**STATED EXERCISE:**
Please edit the records below by changing "bookmark icon" to "bookmark button" and keeping everything else the same. Leave the pictures out of your answer.

**THE INPUT:**
>>>
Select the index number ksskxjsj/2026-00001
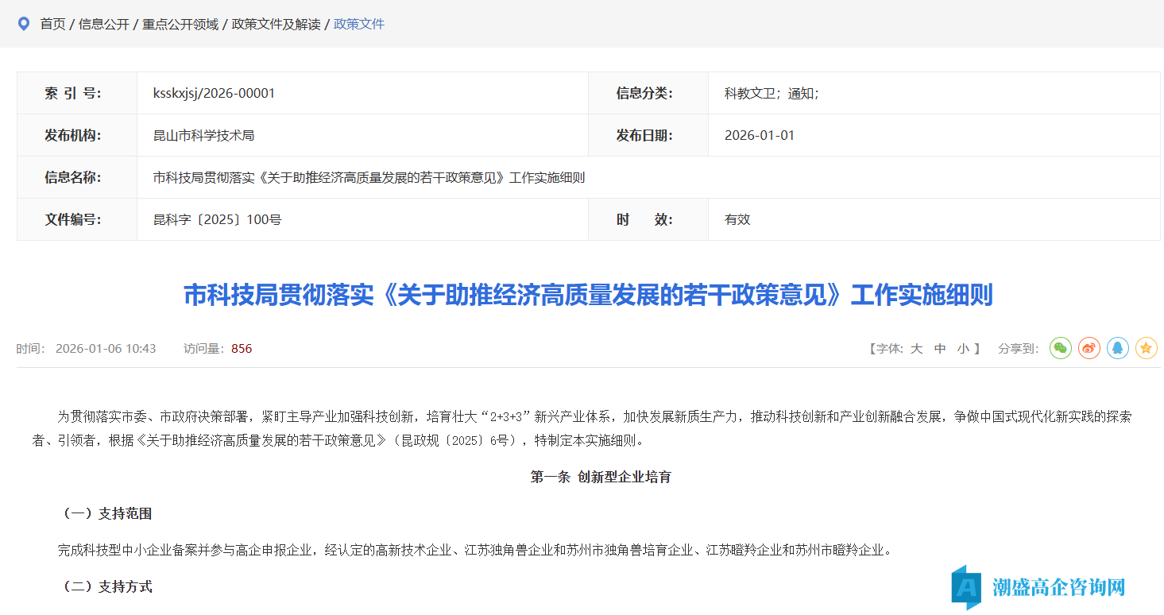The height and width of the screenshot is (615, 1164). point(215,93)
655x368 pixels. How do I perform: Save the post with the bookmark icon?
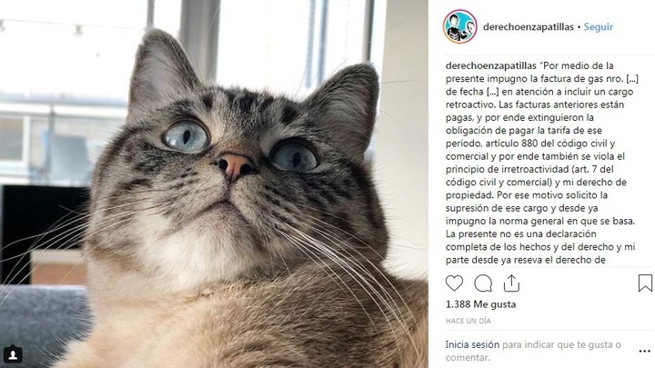(645, 283)
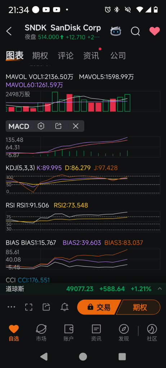Image resolution: width=166 pixels, height=368 pixels.
Task: Switch to 期权 tab
Action: [40, 56]
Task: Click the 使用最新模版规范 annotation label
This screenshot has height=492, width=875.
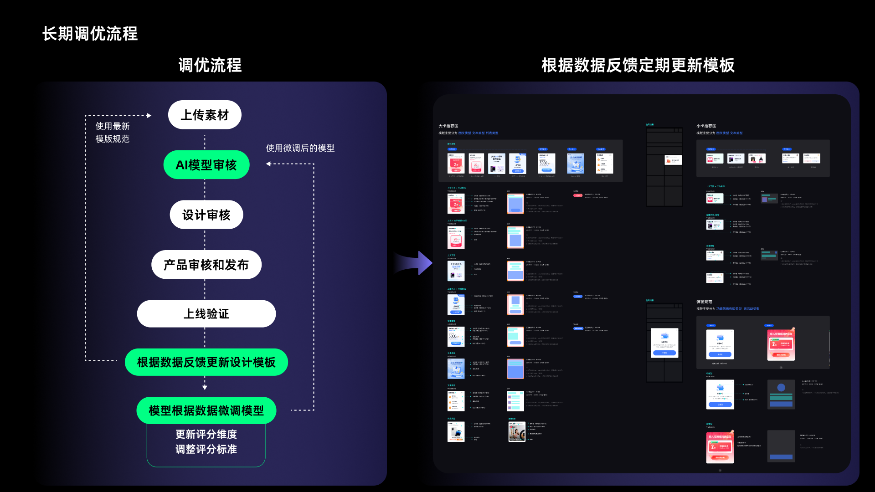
<<<
**OUTPUT:**
Select the index number ksskxjsj/2026-00001
The height and width of the screenshot is (615, 1164). point(215,93)
655x368 pixels. How do I perform: Save the post with the bookmark button?
(645, 283)
Image resolution: width=166 pixels, height=368 pixels.
Task: Switch to 期权 tab
Action: [40, 56]
Task: Click the 使用最新模版规范 annotation label
This screenshot has height=492, width=875.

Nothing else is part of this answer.